▸ How to complete this task: Copy out each line of the data holding "will".

◇ ◇ ◇ ◇ ◇

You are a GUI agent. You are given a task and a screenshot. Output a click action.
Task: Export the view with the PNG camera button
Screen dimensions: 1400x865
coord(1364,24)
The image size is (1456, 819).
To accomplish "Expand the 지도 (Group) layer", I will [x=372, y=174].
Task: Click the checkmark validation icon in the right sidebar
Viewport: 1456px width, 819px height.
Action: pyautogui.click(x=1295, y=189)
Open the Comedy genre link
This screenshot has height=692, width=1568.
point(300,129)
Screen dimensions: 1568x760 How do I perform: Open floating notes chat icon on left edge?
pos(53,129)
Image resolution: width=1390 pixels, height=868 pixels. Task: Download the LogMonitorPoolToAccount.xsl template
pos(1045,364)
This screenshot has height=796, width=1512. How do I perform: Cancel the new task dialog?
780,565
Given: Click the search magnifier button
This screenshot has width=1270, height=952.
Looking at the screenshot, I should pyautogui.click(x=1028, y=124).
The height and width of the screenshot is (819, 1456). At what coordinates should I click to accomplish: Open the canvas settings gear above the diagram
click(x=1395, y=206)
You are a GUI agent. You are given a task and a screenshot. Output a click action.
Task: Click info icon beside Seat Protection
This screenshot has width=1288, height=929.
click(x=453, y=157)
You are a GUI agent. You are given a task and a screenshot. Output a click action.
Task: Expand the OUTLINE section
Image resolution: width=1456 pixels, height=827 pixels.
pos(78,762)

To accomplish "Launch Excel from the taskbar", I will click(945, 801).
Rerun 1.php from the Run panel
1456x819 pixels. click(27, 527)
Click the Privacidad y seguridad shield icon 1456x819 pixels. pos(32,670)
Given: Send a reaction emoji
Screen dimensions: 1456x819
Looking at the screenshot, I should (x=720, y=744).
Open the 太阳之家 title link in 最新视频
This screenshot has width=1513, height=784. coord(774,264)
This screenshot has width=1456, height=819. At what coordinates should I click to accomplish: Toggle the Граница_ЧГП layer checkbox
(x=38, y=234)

◇ ◇ ◇ ◇ ◇

▸ Answer box:
To accomplish "Expand the 지도 (Group) layer", I will [x=372, y=174].
To accomplish "Launch Excel from the taskbar", I will click(945, 801).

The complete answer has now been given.